Roustang en serait-il l’instigateur ?
Dans le domaine de l’hypnothérapie François Roustang faisait
figure d’OVNI, car depuis les travaux d’Erickson, il avait réussi
à en dépasser les limites. Alors qu’il aurait pu se contenter
d’appliquer les recettes issues du riche corpus développé par le
psychiatre de Phoenix, il a su « désapprendre » pour
découvrir la pertinence d’un corps dont la substance intelligente
fabriquerait la pensée.
Bon nombre d’hypnothérapeutes, et moi le premier, devraient
avoir l’honnêteté de le reconnaître : pendant que nous
continuons de demander à nos patients de s’installer sur un
confortable fauteuil pour entamer la séance, Roustang pouvait
soigner une personne en lui demandant simplement si elle ressentait
quelque-part dans son corps un lieu où pouvait se manifester la
genèse de son problème. François Roustang faisait cela
naturellement, alors que le patient était assis sur une chaise, sans
passer par la case fauteuil et encore moins celle de la sacro-sainte
détente.
Était-il le premier à avoir constaté que la posture et les
sensations définissaient à elles seules la possibilité d’un
changement ? D’un point de vue occidentale assurément. Les
orientaux l’avaient compris depuis longtemps. Nous savons
aujourd’hui que la méditation donne lieu à une meilleure santé
mentale et physique. Et qu’est-ce que la méditation si ce n’est
une redescente dans le corps et toutes ses sensations ?
Pourrions-nous alors supposer qu’être seulement là, selon
les termes de Roustang, serait une autre façon de définir la
méditation ? En outre, malgré une courte disparition des
écrans radars lors de la Révolution Culturelle, le Qi Gong est
aujourd’hui fermement reconnu et enseigné par la médecine
chinoise. Et qu’est-ce que le Qi Gong si ce n’est la recherche de
la posture idéale ?
Il m’arrive souvent de parler de l’intelligence du corps à
mes patients. Je le fais pour les aider à dépasser le champ de la
pensée pour dissoudre un mal-être. Pendant longtemps, j’utilisais
ce terme avec la ferme conviction de l’avoir inventé. Mais, après
avoir lu bon nombre de ses ouvrages, il n’est pas difficile
d’admettre que Roustang avait perçu depuis fort longtemps
l’intelligence du corps, concept qui s’est ensuite distillée
dans ma mémoire comme une évidence au point de l’adouber
inconsciemment. Roustang avait saisi qu’il était salutaire
d’abandonner le langage et ses limites pour revenir à une syntaxe
plus fondamentale, c’est-à-dire celle du corps.

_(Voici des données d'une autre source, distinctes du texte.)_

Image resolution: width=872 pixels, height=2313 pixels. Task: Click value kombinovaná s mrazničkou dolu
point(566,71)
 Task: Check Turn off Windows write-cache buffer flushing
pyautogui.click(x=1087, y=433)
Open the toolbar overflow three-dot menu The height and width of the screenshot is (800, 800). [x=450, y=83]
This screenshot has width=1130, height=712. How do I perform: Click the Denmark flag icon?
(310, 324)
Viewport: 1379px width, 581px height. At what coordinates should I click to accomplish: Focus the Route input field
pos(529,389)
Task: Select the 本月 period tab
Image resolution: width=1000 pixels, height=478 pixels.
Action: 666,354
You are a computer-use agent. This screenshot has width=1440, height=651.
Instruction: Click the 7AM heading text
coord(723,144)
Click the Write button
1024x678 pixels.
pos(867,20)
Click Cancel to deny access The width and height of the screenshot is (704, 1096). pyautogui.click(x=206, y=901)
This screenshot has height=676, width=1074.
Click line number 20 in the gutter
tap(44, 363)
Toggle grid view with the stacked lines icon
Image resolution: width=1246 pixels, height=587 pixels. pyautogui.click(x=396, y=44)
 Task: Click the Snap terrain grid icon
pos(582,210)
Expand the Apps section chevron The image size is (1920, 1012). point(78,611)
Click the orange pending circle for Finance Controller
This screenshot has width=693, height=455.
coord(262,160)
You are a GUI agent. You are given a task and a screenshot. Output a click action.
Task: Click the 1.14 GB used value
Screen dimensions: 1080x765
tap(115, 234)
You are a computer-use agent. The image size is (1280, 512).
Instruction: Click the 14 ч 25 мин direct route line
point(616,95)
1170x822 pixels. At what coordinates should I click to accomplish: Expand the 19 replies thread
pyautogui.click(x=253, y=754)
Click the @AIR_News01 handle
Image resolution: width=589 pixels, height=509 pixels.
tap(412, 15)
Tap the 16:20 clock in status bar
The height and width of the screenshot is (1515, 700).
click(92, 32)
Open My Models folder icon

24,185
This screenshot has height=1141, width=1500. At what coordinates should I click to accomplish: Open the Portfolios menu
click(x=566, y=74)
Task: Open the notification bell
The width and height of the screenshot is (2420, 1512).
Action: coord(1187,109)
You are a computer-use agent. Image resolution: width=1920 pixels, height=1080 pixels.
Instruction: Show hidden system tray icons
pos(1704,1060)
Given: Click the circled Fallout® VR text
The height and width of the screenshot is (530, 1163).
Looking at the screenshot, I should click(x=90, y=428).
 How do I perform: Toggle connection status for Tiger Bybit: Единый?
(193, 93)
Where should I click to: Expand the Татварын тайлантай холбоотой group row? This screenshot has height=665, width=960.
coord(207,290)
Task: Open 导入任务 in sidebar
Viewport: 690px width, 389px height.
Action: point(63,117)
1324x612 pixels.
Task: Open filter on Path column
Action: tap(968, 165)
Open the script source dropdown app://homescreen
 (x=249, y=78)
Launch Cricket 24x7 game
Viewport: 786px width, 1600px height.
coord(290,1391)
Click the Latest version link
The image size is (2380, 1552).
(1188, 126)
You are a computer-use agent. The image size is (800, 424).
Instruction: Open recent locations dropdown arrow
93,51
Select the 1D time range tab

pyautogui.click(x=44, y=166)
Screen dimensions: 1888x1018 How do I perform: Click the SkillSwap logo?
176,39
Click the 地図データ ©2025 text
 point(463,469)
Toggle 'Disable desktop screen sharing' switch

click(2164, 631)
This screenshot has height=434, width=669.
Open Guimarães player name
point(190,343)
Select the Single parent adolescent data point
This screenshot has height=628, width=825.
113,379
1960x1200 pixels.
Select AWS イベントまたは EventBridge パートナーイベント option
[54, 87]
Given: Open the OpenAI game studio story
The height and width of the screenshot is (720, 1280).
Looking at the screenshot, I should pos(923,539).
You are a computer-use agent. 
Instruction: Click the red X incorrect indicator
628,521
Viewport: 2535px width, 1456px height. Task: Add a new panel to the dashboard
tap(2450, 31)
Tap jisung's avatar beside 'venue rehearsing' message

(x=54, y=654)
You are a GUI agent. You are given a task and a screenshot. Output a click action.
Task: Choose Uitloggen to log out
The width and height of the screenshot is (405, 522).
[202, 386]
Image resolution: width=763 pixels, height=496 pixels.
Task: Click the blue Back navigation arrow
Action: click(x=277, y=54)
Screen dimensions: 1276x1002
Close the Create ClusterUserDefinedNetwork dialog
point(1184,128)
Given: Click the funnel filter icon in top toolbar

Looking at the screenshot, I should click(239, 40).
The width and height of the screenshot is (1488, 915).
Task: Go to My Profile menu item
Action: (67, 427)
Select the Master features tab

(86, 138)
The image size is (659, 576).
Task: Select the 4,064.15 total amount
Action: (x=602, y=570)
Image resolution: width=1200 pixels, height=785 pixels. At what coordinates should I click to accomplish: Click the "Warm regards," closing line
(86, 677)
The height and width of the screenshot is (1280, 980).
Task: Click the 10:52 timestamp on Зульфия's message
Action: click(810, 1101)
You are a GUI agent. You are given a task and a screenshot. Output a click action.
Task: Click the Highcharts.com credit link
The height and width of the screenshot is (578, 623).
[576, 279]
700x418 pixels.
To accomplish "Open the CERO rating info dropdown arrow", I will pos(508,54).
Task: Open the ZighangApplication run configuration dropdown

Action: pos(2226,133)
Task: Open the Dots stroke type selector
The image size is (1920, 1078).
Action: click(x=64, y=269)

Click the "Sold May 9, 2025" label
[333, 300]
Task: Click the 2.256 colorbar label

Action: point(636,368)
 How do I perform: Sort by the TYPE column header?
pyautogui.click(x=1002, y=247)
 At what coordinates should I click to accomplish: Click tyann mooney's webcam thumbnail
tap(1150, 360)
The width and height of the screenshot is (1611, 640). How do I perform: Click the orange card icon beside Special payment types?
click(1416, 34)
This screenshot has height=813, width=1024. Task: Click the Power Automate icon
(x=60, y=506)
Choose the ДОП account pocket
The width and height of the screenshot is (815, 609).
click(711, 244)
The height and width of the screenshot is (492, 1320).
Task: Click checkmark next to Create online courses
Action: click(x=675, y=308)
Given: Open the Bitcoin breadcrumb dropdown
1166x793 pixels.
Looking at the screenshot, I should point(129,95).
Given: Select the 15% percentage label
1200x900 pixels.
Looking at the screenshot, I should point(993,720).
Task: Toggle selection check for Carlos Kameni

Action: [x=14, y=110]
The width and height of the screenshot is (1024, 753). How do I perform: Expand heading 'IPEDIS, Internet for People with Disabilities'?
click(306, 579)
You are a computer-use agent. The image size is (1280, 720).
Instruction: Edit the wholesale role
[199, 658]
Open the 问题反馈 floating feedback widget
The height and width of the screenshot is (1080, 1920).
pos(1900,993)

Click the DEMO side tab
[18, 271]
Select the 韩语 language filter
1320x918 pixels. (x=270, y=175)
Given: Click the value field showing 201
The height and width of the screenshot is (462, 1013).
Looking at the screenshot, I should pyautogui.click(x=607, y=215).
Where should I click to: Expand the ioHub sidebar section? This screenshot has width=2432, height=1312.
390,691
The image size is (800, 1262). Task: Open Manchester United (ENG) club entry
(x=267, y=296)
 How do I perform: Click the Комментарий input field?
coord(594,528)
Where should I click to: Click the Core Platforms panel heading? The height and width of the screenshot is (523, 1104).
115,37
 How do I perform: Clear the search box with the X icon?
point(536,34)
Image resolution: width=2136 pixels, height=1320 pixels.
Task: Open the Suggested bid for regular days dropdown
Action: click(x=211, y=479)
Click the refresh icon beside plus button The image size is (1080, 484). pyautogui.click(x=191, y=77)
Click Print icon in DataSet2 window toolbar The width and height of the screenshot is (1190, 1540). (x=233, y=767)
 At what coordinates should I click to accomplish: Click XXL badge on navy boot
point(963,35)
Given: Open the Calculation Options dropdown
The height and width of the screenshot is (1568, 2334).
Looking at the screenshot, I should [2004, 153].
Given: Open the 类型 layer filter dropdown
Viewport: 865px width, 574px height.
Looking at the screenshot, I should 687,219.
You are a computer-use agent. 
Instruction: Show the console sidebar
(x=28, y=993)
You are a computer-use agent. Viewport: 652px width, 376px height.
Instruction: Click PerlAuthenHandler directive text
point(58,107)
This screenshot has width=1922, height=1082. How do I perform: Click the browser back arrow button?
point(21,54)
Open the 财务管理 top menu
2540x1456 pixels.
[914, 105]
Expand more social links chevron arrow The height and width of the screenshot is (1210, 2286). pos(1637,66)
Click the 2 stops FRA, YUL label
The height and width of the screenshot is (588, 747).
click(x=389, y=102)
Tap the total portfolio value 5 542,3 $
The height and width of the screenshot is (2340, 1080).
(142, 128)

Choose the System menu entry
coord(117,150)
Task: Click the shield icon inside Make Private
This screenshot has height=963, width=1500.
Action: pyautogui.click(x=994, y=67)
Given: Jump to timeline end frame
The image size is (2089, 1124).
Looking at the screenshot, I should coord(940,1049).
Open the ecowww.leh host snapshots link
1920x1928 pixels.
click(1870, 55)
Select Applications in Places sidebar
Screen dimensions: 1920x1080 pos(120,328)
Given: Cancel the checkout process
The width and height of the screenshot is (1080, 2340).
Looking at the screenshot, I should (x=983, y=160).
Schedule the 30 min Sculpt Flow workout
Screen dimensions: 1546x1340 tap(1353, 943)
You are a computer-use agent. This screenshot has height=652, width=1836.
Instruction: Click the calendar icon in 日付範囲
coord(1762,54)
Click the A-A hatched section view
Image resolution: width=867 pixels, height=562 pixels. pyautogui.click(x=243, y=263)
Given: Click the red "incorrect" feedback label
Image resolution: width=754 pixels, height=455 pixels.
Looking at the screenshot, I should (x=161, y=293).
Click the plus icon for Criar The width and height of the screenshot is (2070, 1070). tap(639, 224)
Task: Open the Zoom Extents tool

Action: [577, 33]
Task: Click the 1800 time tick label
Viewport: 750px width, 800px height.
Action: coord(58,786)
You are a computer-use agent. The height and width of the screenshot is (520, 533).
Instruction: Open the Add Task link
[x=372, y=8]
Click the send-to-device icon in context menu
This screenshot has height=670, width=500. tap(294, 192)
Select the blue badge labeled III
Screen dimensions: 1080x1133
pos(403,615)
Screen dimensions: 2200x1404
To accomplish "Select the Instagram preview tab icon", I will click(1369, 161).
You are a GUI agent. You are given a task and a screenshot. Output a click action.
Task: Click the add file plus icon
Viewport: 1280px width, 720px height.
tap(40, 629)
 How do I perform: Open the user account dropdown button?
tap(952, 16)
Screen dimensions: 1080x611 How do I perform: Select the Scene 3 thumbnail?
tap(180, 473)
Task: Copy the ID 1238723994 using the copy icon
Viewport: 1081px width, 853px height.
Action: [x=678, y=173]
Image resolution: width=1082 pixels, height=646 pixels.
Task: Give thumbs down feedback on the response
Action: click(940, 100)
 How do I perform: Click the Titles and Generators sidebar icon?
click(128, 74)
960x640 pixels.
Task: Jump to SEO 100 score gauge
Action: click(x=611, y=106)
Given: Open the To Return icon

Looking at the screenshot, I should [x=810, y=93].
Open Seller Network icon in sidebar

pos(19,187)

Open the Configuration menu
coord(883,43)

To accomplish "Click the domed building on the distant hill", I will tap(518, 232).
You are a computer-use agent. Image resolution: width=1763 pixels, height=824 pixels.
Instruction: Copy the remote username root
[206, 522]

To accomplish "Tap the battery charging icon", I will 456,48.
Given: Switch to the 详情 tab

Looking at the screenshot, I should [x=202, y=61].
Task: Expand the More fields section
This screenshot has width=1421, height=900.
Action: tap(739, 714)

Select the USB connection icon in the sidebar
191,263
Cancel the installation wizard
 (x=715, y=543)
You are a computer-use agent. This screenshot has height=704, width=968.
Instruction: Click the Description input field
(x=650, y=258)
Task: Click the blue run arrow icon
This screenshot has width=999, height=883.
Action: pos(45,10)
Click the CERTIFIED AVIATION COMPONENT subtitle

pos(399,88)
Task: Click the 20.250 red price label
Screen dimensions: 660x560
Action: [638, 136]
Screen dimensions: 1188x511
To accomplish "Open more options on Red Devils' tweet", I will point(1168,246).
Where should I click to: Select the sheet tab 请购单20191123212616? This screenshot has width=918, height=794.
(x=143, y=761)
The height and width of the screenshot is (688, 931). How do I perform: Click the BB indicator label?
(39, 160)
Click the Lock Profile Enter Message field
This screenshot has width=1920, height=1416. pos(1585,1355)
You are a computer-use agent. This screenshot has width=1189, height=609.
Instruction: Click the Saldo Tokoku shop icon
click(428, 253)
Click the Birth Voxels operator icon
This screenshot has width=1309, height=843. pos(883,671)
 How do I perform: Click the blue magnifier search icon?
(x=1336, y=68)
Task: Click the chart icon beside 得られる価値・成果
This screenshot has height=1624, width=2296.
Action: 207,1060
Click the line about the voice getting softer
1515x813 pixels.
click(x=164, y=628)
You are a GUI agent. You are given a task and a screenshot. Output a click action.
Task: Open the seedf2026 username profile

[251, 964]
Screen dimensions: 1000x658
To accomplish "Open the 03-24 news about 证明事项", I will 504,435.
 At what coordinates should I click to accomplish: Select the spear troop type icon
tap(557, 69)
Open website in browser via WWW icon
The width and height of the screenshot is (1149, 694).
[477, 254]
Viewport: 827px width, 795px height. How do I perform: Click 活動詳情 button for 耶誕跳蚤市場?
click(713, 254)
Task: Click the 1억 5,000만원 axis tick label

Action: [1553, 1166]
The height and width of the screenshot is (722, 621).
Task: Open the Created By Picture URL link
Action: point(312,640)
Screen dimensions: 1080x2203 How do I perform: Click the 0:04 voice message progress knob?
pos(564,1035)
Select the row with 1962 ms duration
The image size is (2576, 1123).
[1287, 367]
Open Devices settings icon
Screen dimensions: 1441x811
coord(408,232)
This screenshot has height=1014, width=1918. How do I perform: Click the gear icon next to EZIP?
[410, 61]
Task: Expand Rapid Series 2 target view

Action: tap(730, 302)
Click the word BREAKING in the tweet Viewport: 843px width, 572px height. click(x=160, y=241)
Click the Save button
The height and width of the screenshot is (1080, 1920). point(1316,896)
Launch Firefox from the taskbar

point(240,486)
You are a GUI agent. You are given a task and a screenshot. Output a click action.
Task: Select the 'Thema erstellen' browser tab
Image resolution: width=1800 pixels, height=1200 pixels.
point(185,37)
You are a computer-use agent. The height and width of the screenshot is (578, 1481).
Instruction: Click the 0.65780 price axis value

Quand on y pense, quelle audace et quel chemin parcouru par ce
grand homme. Ancien Jésuite, il avait probablement écarté le corps
– héritage aristotélicien oblige – pour s’en remettre à
l’esprit. Lorsqu’il devint ensuite psychanalyste, il continua de
placer la psyché au centre de ses préoccupations. Mais la curiosité
de François Roustang ne pouvait se contenter d’en rester là. Et
c’est grâce aux apports de l’hypnose qu’il a su désapprendre :
c’est-à-dire écarter l’esprit pour le redéfinir comme le
simple reflet d’un corps pensant ou plutôt ressentant.
Iconoclaste, drôle et érudit, François Roustang nous quitte en laissant un héritage
considérable dans le domaine de l’hypnothérapie moderne. Héritage
complexe dont le déchiffrage révélera peut-être d’autres idées
et interprétations, à l’instar de son dernier ouvrage Le
secret de Socrate pour changer la vie, paru
aux éditions Odile Jacob en 2009.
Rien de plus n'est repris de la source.